To some people’s sense of propriety, punk and Buddhism might seem to go together like pedophilia and the priesthood. Even if you’re fairly liberal in your attitude towards things like inter-ideology commingling, the two admittedly make odd bedfellows, at least on the surface. Something akin to sideshow sensation “Sealo the Seal Boy” canoodling with Angelina Jolie, the saintly saver of babies. Who could’ve seen it coming? But if you were paying attention, back in the early ‘80s you might have caught a flickering of a foreshadowing of what might be coming down the pike when, in the movie Another State of Mind, Mike Ness mentioned his daily habit of watching the old TV show Kung Fu. However tenuous you might think the connection, however strained you might consider the analogy, it can’t be questioned that Ness’ ritualistic Kung Fu viewing represented one of the earliest known examples of where punk and Zen—as odd bedfellows—first started to awkwardly grope one another. No doubt about it: Mike Ness was a certified, card-carrying punk rocker, and while Kwai Chang Caine and Master Po were only fictional characters, they were fictional Shaolin Zen Masters. Using the age-old baseball/makeout metaphor, I think it’s fair to say that the whole Mike Ness/Kung Fu thing might’ve constituted the young bedfellows as having gotten “to first base.”
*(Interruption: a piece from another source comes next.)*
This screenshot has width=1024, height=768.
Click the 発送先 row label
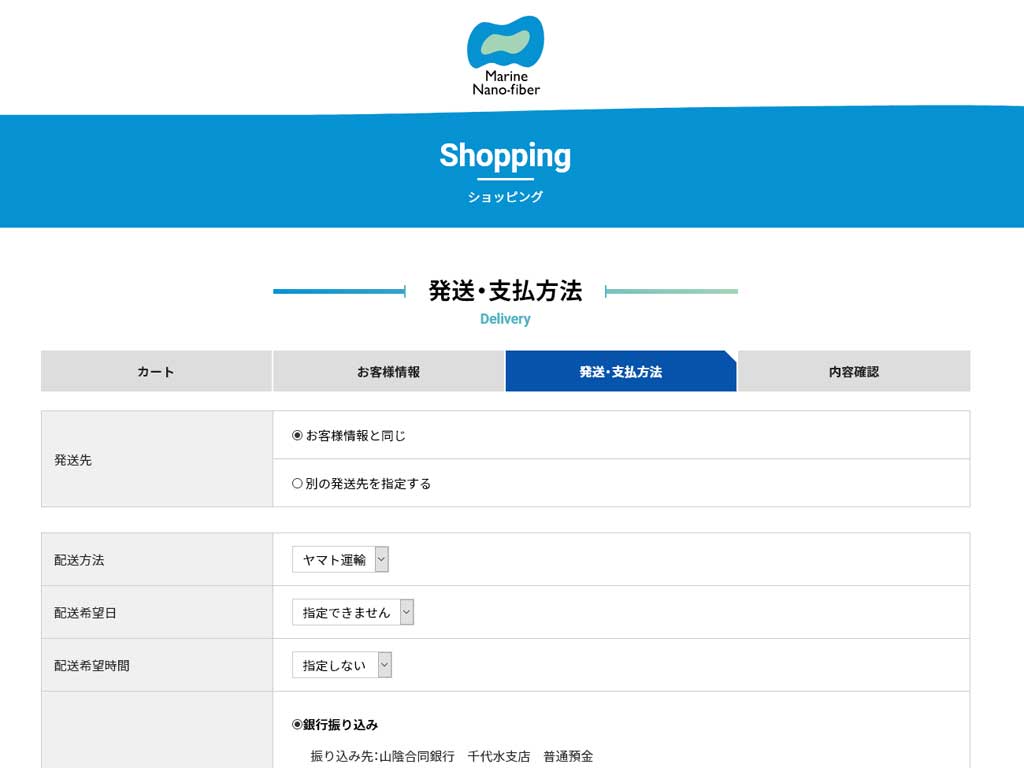(x=73, y=460)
But after that initial flicker, it got quiet for a long time. Somewhere in the mid ‘80s Ray Cappo’s Youth of Today, the Cro Mags and other straightedgers got into the Krishnacore thing, but that was an overtly devotional offshoot of Hinduism and, thus, a far cry from anything Zen. It wasn’t until 2003 when, with the release of a couple books called Hardcore Zen and Dharma Punx, it could officially be said that the two bedfellows had rounded the bases and were now jumping each other’s bones.
Both books presented an alchemical blend of stripped-down Buddhism and hardcore punk that had no time for anything smelling the slightest bit like bullshit. Brad Warner’s Hardcore Zen drew its inspiration from the Soto Zen branch of Mahayana Buddhism, while Noah Levine’s Dharma Punx was fueled up on a more Theravadin Buddhist approach. As a result of these two books radically reconfiguring the current punk paradigm, the young Punk-Buddhist bastard child has memed itself into a virtual cottage industry/sub-sub culture, complete with feisty internet communities and discussion groups. All it needs now is a snappy name and we’re got a full-blown cultural phenomenon on our hands.
The short history of the burgeoning Punk Buddhism is already repeating itself as both Warner and Levine have just released new books on the subject, once again at just about the exact same time. Since I haven’t read the new Levine book yet, I will hereby offer my own “punk rock commentaries” on Brad Warner’s Sit Down and Shut Up.
This book is basically a paean to Warner’s favorite Medieval Zen Master, Dogen Zenji, who was something like the Babe Ruth of early Japanese Soto Zen, except that he never was a womanizer or a heavy drinker or an insatiable hot dog eater. But if there was a Mount Rushmore of Japanese Zen Masters, both Soto school and Rinzai school, Dogen’s head would surely be one of those chiseled into immortality.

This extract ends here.